begin RECORDS FOR THE EXERCISE
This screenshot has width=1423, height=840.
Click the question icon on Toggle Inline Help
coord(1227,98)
end RECORDS FOR THE EXERCISE
begin RECORDS FOR THE EXERCISE
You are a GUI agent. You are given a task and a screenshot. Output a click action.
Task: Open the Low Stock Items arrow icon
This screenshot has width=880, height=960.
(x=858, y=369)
end RECORDS FOR THE EXERCISE
▸ **WRITTEN INSTRUCTION**
Reproduce the material from the line containing "This screenshot has width=1423, height=840." down to the line containing "coord(1227,98)", swapping "question" for "help" and leaving everything else the same.

▸ **SOLUTION TO THIS EXERCISE**
This screenshot has width=1423, height=840.
Click the help icon on Toggle Inline Help
coord(1227,98)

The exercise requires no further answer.